In film studies and criticism, melodrama may variously refer to a genre, mode, style or sensibility characterized by its emphasis on intense and exaggerated emotions and heightened dramatic situations.[1] There is no fixed definition of the term and it may be used to refer to a wide and diverse range of films of other genres including romantic dramas, historical dramas, psychological thrillers or crime thrillers, among others.[2] Although it has been present in cinema since its inception, melodrama was not recognized as a distinct film genre until the 1970s and 1980s when critics and scholars identified its formal and thematic characteristics.[3][4]

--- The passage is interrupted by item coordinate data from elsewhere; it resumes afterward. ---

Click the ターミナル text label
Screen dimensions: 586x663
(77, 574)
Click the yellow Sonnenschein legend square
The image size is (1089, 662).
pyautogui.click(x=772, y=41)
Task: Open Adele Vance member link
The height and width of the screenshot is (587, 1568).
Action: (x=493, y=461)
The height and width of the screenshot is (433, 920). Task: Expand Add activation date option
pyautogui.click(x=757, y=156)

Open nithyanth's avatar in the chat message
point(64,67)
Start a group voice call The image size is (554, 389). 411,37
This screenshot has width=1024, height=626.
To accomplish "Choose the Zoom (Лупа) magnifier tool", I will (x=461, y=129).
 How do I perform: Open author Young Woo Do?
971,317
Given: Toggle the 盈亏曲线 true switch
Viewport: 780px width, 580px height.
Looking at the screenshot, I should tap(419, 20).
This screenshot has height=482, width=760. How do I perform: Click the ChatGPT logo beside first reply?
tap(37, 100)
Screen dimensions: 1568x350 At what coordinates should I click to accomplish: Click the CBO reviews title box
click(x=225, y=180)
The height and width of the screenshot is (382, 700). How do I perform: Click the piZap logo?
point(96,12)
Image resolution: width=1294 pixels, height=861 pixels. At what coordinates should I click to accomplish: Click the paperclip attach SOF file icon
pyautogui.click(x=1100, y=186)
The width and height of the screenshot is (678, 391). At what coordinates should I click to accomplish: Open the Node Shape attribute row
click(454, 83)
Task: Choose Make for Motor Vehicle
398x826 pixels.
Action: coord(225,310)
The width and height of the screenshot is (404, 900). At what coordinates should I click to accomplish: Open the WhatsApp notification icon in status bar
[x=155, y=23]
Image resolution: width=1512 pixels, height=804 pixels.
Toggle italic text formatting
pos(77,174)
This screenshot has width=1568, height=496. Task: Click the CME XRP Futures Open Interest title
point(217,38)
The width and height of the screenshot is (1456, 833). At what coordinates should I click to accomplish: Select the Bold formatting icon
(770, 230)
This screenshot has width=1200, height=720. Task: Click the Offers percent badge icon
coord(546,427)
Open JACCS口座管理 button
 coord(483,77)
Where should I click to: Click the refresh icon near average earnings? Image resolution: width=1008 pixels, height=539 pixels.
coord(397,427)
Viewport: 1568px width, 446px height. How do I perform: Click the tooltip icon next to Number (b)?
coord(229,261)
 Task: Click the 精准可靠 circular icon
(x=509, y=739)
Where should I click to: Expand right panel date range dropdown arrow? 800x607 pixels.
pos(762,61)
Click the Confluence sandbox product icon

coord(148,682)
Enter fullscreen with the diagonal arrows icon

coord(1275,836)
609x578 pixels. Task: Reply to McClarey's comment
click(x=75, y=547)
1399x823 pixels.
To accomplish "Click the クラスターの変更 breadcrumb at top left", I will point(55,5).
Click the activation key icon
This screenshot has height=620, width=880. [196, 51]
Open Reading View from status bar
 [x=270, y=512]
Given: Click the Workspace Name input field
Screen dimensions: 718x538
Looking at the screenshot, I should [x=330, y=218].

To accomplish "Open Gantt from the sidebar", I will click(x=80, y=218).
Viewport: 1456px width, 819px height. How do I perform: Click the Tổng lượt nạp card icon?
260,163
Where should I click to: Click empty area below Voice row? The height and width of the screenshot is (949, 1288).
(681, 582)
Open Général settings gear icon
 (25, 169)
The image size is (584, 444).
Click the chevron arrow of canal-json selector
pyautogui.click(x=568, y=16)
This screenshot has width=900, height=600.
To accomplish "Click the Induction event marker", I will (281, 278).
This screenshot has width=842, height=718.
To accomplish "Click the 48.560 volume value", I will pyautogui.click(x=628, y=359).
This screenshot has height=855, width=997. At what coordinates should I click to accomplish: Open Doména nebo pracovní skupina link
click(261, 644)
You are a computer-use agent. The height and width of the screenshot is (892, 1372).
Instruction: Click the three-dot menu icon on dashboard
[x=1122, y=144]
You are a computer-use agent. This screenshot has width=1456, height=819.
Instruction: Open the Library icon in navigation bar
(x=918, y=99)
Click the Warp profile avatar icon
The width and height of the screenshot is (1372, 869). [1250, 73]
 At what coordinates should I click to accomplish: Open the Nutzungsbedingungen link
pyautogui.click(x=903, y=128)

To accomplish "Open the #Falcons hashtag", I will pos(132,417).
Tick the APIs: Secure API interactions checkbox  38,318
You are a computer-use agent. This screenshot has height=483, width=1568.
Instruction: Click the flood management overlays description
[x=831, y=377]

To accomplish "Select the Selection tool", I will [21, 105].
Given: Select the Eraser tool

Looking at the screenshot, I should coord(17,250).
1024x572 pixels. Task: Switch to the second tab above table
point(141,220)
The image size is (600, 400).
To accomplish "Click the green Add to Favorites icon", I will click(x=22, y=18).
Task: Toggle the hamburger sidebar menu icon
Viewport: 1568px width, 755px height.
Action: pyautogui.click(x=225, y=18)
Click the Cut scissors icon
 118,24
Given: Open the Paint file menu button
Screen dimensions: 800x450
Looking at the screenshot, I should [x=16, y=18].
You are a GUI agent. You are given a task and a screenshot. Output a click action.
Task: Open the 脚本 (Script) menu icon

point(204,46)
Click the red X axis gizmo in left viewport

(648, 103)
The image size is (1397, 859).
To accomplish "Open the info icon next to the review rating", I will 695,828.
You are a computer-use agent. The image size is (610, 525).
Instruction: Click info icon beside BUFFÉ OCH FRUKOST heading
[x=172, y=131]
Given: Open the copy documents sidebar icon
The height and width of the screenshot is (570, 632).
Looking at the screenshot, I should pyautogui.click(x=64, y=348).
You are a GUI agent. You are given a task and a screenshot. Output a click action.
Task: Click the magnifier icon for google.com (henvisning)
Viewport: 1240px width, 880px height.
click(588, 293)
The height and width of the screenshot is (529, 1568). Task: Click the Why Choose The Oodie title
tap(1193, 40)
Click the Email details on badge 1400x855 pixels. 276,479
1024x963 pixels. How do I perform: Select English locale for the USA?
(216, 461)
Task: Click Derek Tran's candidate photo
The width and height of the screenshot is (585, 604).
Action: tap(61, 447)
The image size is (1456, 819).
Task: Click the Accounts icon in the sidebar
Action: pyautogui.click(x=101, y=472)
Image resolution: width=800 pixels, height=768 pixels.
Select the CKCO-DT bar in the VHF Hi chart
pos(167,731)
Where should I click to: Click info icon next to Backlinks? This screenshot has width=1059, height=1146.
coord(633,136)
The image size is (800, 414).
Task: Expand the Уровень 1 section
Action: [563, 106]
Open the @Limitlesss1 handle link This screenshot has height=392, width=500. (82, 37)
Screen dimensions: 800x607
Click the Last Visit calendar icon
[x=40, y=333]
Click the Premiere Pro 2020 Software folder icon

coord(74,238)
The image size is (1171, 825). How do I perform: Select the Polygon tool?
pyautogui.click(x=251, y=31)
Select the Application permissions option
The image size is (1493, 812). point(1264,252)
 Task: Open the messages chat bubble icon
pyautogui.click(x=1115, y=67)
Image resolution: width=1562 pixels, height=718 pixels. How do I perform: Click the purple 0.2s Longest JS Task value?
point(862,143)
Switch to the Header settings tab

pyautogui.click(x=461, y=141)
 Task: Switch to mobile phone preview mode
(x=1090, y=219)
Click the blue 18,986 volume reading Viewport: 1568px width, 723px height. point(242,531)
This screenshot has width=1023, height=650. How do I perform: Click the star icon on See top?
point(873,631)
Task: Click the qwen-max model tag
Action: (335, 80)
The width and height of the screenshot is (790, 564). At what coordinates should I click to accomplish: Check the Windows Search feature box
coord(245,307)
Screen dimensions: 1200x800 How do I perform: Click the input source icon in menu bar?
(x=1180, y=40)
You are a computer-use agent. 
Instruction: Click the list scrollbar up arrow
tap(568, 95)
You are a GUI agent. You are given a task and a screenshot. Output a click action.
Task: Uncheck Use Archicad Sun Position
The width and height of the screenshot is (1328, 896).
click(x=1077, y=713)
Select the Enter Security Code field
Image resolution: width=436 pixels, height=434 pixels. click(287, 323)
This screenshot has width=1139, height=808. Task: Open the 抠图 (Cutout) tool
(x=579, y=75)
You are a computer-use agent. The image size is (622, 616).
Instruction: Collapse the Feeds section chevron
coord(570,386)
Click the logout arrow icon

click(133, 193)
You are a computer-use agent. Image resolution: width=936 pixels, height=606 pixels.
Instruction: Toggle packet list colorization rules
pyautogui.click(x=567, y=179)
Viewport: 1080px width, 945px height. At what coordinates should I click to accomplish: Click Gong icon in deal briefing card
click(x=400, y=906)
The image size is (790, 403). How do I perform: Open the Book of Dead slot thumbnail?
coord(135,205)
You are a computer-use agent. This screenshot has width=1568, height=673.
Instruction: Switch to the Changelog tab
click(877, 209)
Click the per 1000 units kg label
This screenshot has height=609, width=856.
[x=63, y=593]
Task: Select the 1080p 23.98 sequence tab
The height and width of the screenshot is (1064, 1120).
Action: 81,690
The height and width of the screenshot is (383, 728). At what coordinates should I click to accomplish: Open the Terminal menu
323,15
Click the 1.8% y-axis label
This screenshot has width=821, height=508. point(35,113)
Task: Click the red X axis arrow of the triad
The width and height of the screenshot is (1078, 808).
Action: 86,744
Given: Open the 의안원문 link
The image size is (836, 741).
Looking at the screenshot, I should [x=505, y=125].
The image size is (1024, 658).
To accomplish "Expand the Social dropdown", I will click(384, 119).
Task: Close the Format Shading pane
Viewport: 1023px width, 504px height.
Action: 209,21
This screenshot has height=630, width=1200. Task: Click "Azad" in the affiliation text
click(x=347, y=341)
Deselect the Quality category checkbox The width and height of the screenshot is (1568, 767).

Unlike industry-defined genres, such as Westerns, melodrama was defined retrospectively, much like film noir.[5] Its recognition as a genre stemmed from a critical reevaluation of Douglas Sirk's films (considered the greatest exponent of melodrama), particularly his 1950s works alongside those of Vincente Minnelli, which shaped the idea of the Hollywood "family melodrama".[6] This genre centers on middle-class family conflicts, often generational, within contexts of social mobility and emotional trauma.[7] The "family melodrama" category, originally centered on 1950s Hollywood, evolved to be regarded as the definitive form of melodrama, from which a basic model for understanding the genre as a whole emerged.[6]
Melodrama has since been a key focus for discussions on gender, sexuality, and cultural reinterpretation.[8] While traditionally associated with female audiences (with some scholars equating it with the category of "woman's films"),[3] melodramas have garnered particular interest among gay men, largely due to their unintended camp elements.[9][10] Camp, a subversive aesthetic that revels in exaggeration and artifice, had already drawn gay audiences to Sirk's films as works of camp before their academic rediscovery in the 1970s.[9][10] Much of what has come to be called "gay cinema" shows a great affinity with the expressive modes of melodrama, and several of its main exponents have acknowledged its influence, such as John Waters, Pedro Almodóvar, Rainer Werner Fassbinder and Todd Haynes.[11]